● **Work instructions**: Can you find every line in the data below that contains the word "Given" and copy each one out in full?

┄┄┄┄┄┄

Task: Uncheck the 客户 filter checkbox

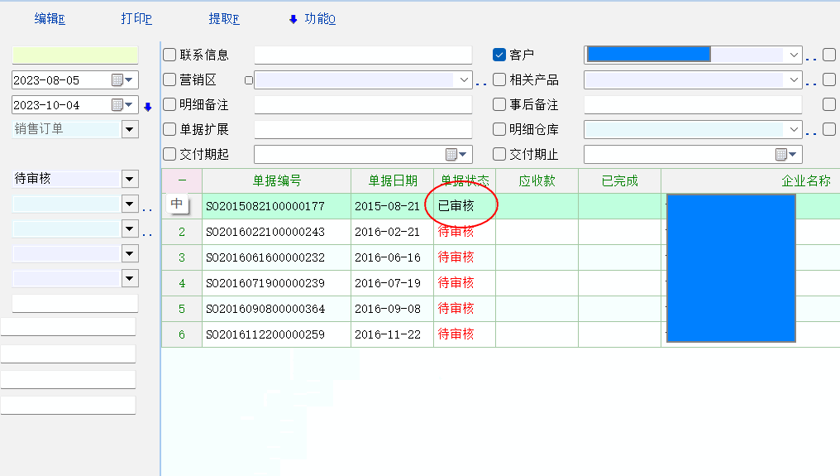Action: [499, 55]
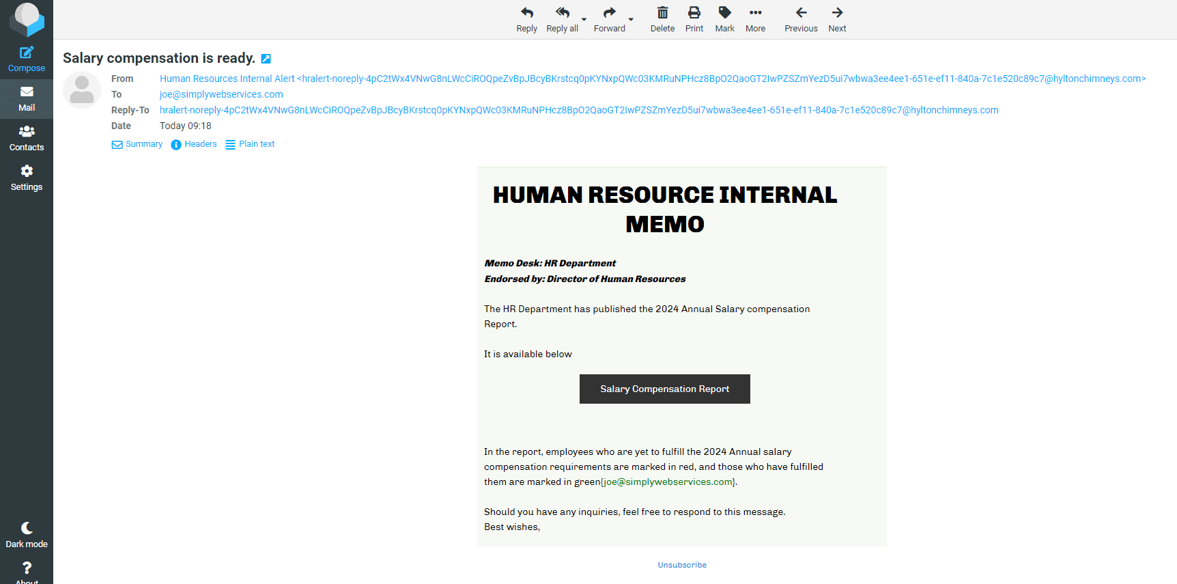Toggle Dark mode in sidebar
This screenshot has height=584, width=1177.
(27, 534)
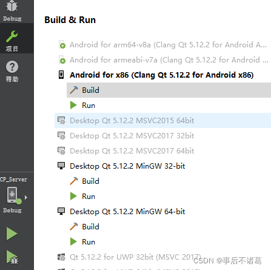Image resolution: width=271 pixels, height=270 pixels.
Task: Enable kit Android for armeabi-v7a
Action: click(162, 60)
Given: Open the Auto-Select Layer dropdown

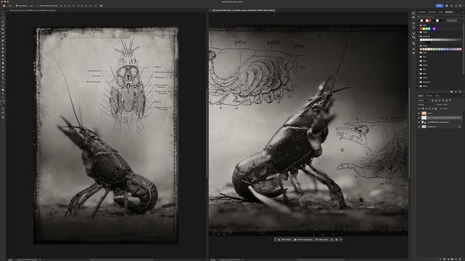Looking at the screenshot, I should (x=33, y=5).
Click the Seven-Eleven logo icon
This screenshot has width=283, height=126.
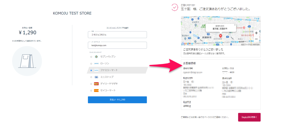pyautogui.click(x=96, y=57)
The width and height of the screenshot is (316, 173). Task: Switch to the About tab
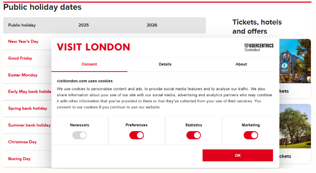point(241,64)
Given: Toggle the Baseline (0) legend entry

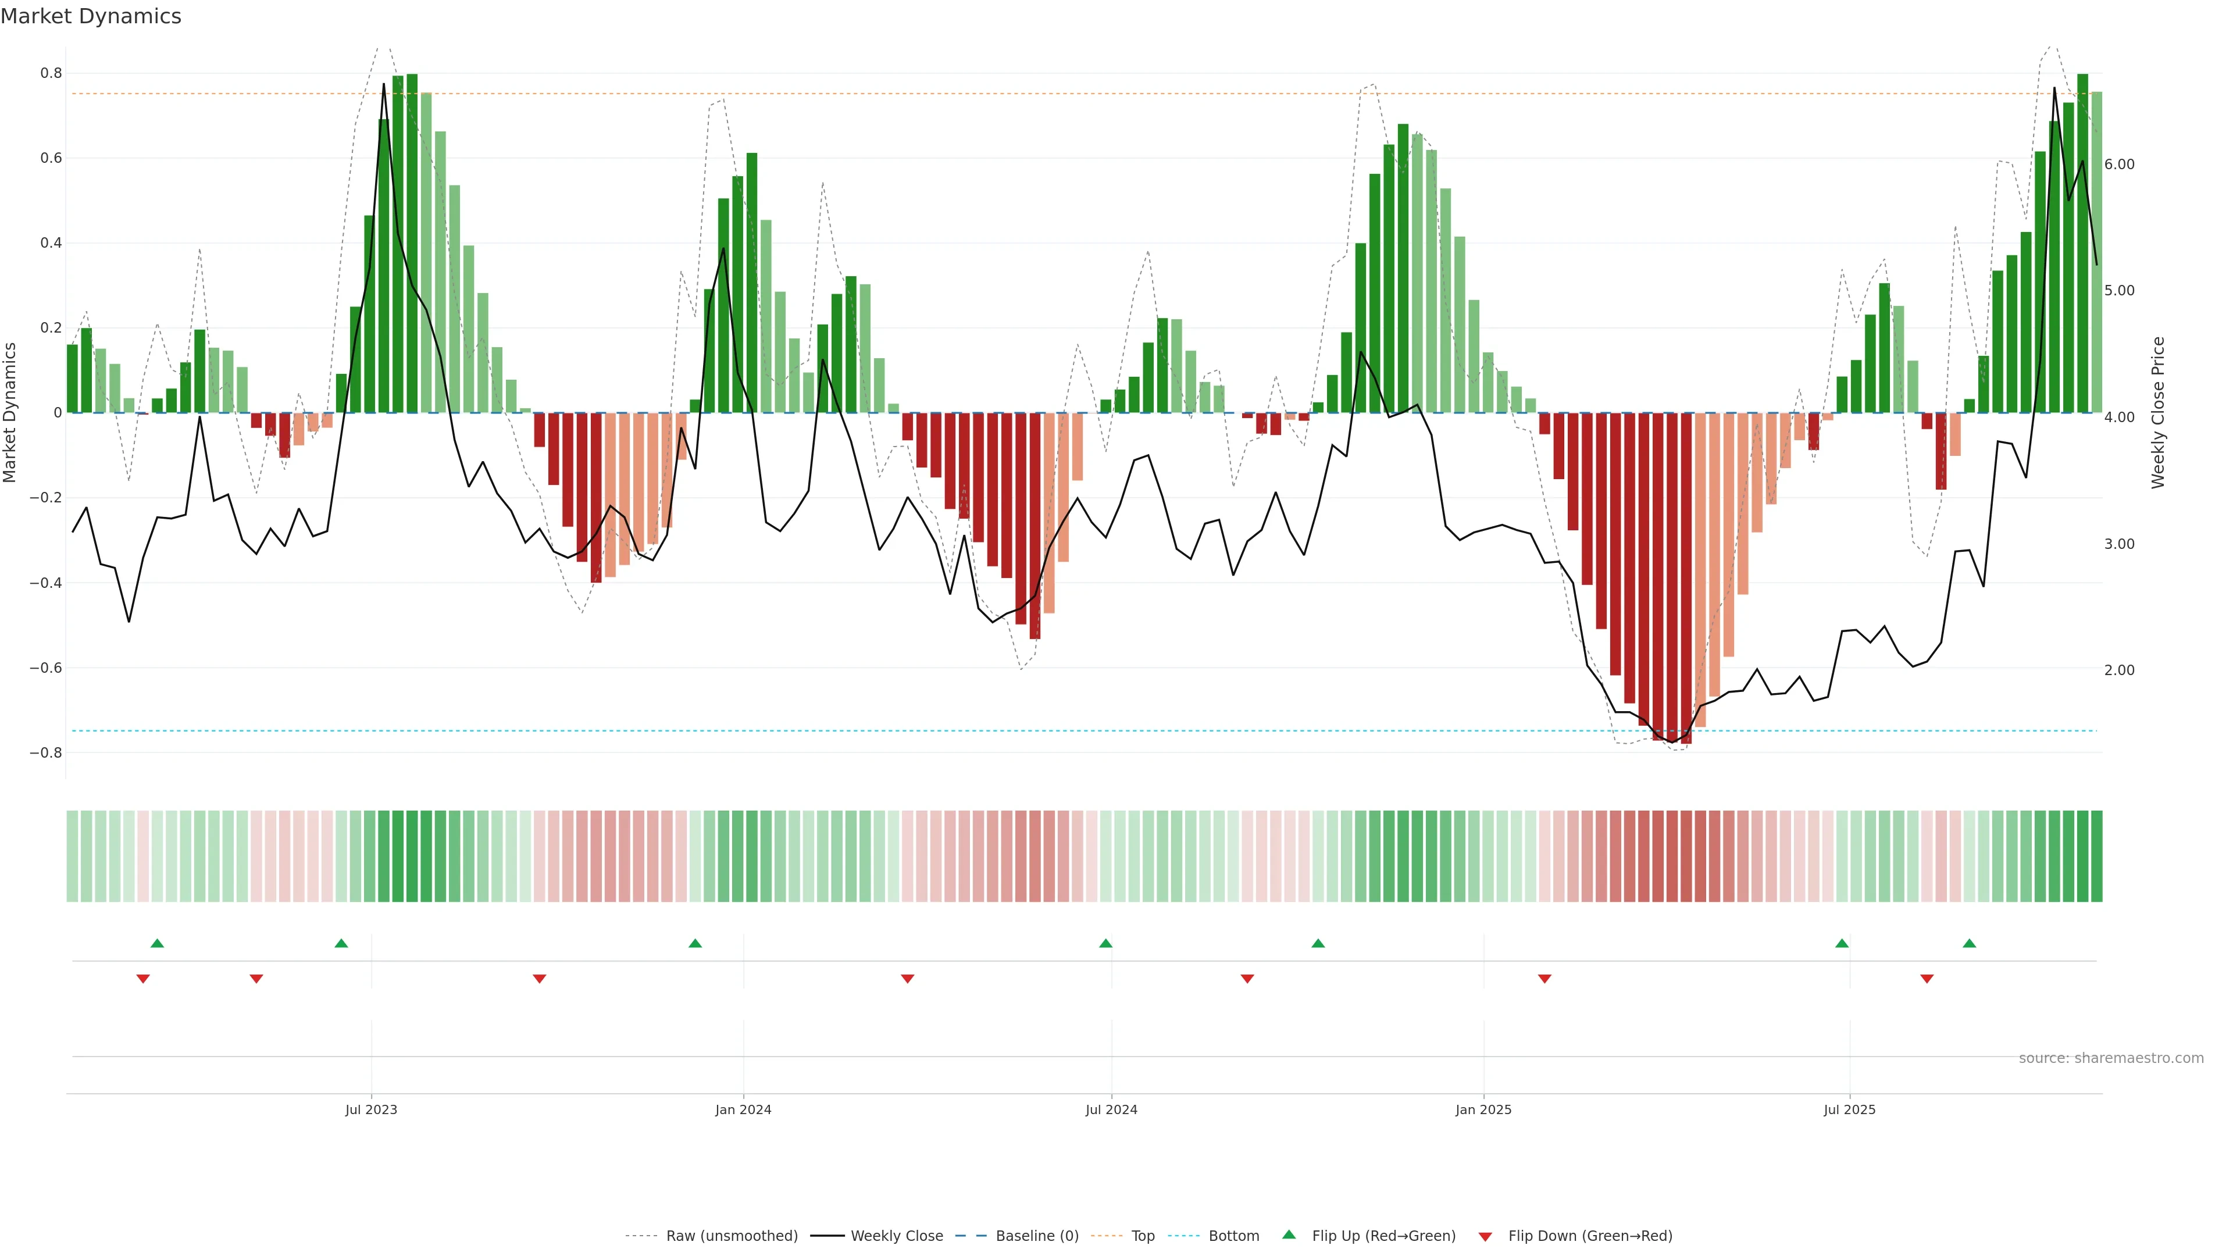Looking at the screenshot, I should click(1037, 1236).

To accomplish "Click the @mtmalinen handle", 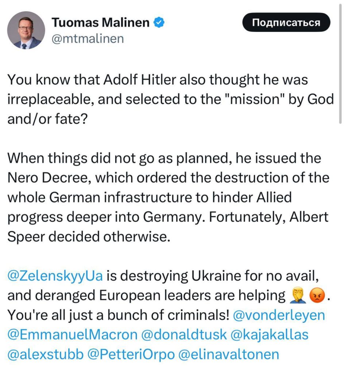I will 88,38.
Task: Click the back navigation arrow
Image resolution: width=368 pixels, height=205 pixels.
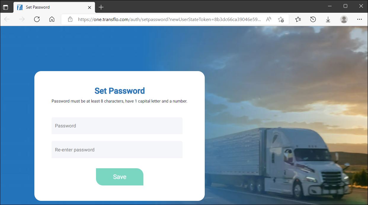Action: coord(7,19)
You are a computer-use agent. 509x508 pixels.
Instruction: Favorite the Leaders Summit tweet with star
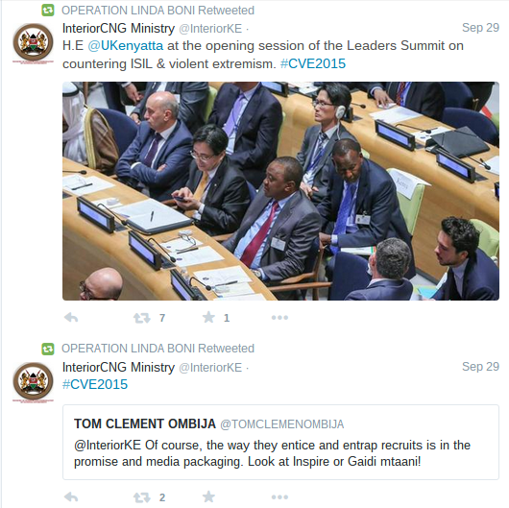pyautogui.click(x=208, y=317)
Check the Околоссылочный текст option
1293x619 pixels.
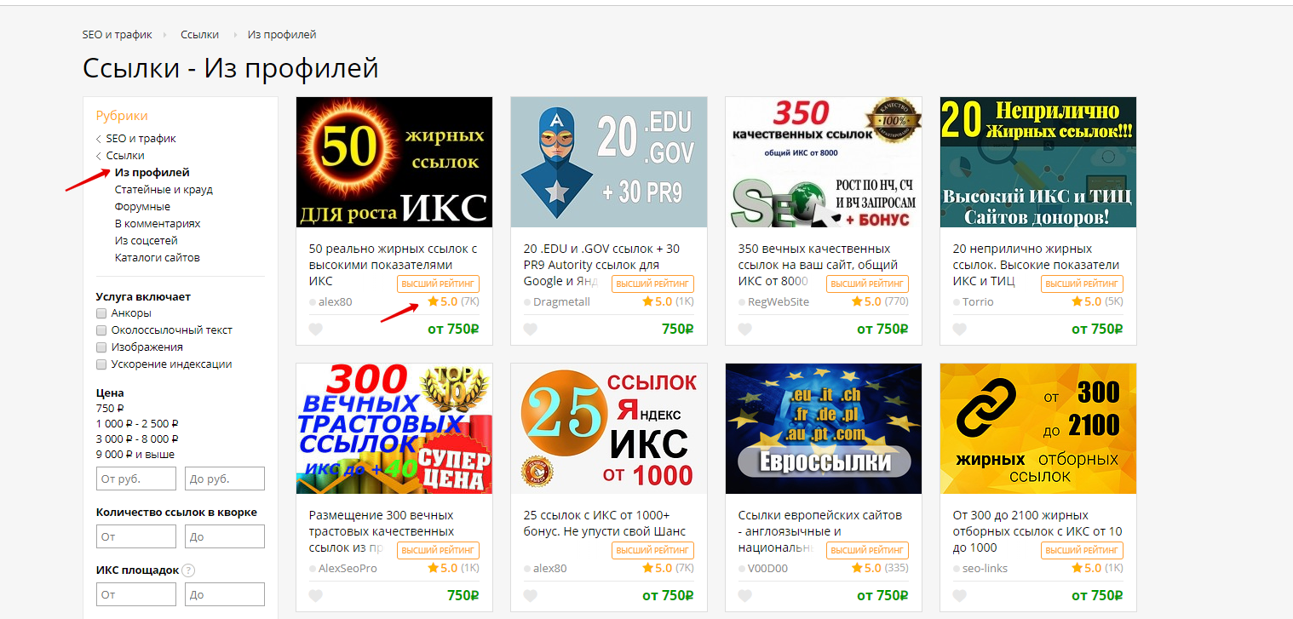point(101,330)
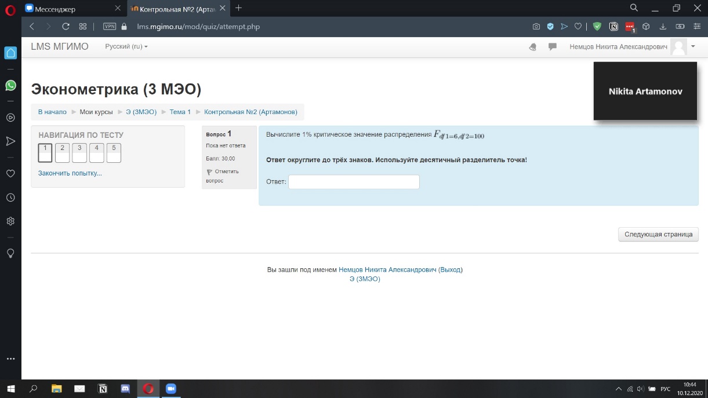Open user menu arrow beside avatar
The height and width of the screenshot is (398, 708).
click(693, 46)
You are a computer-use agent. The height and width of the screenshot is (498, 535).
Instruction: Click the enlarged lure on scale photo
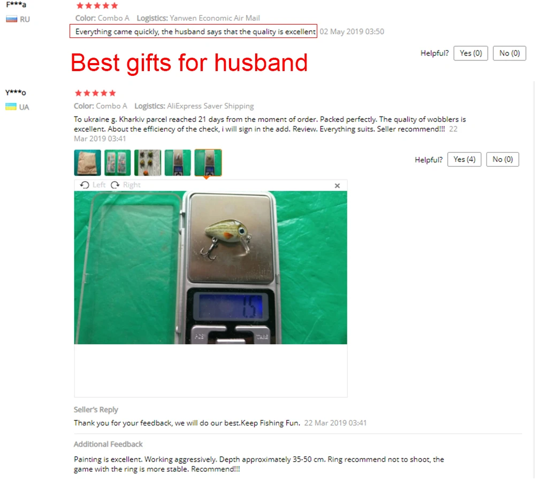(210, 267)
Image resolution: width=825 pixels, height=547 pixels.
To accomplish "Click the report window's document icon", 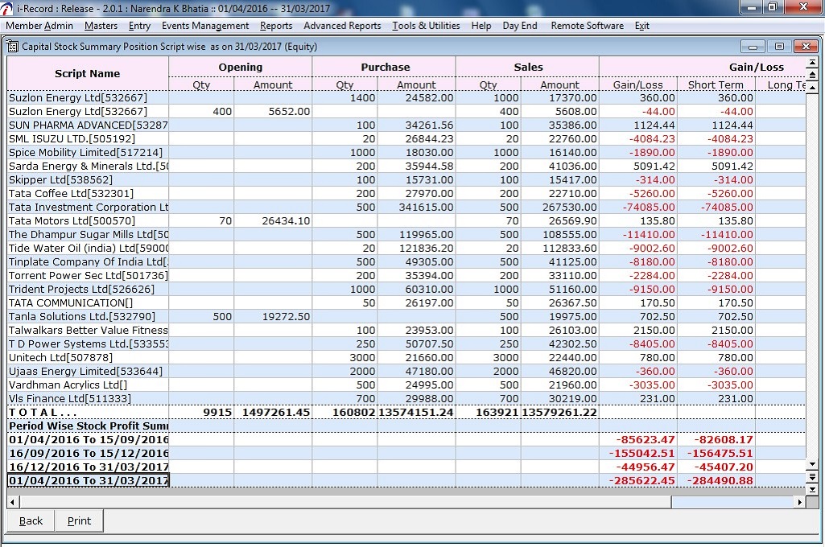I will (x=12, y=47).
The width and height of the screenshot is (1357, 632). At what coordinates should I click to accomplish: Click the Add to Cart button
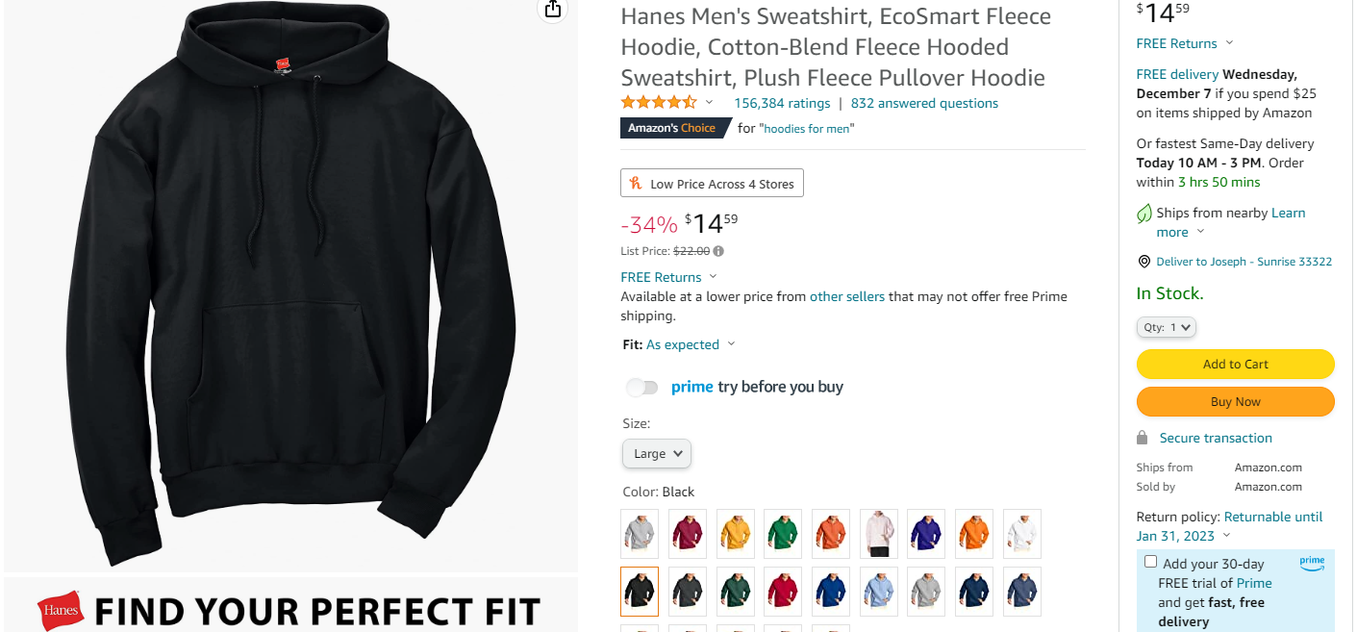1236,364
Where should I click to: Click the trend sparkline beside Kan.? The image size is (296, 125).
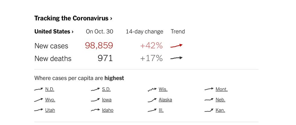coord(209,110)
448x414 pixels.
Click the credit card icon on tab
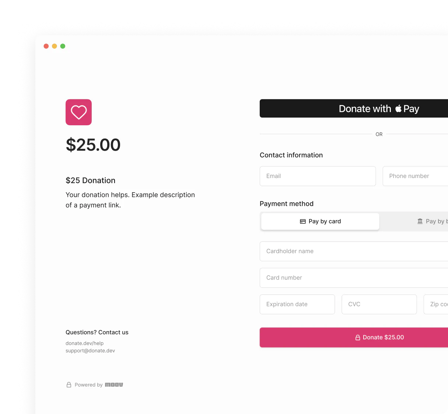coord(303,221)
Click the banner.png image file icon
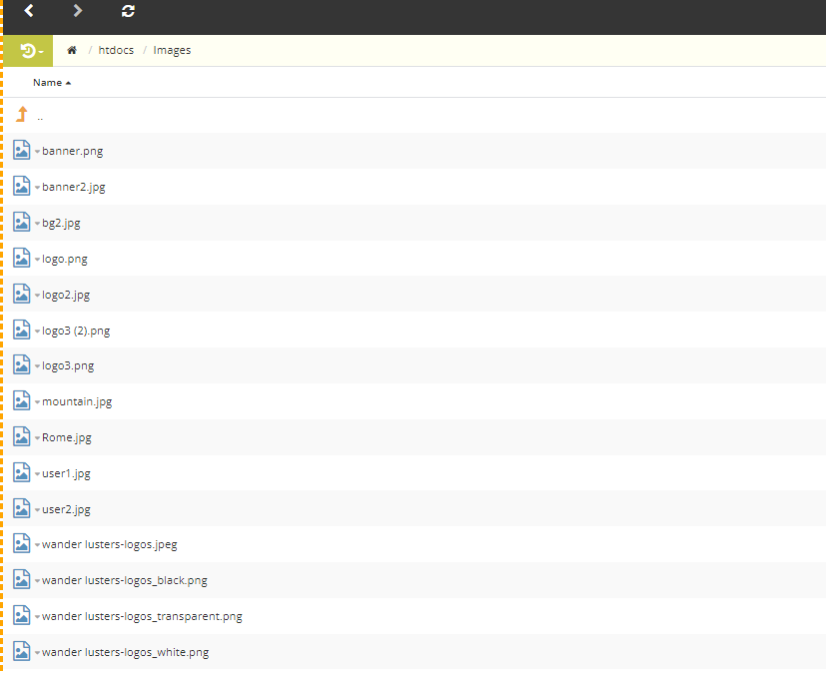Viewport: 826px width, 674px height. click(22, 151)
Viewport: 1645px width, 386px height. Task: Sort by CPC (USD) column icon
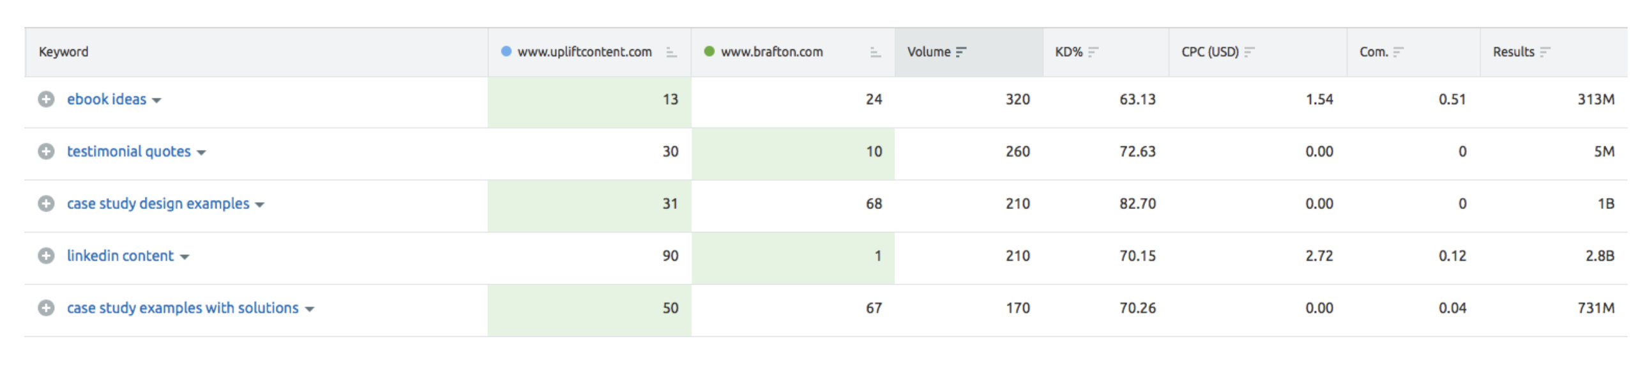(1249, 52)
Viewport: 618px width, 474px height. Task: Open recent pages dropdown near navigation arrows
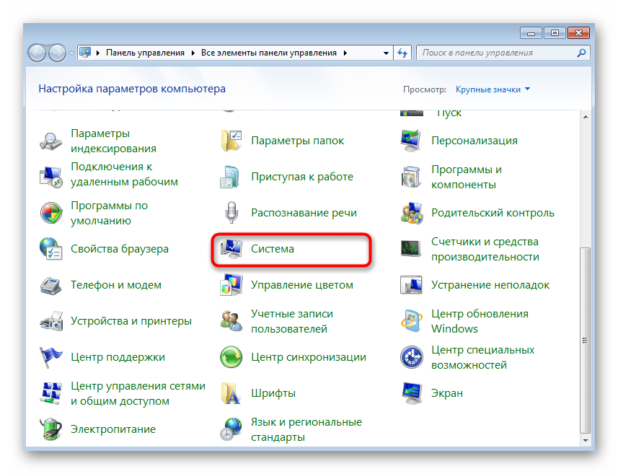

┄┄┄┄┄┄

● **Result below**:
Given: Open the Auto-Select Layer dropdown
Given: Toggle the Baseline (0) legend entry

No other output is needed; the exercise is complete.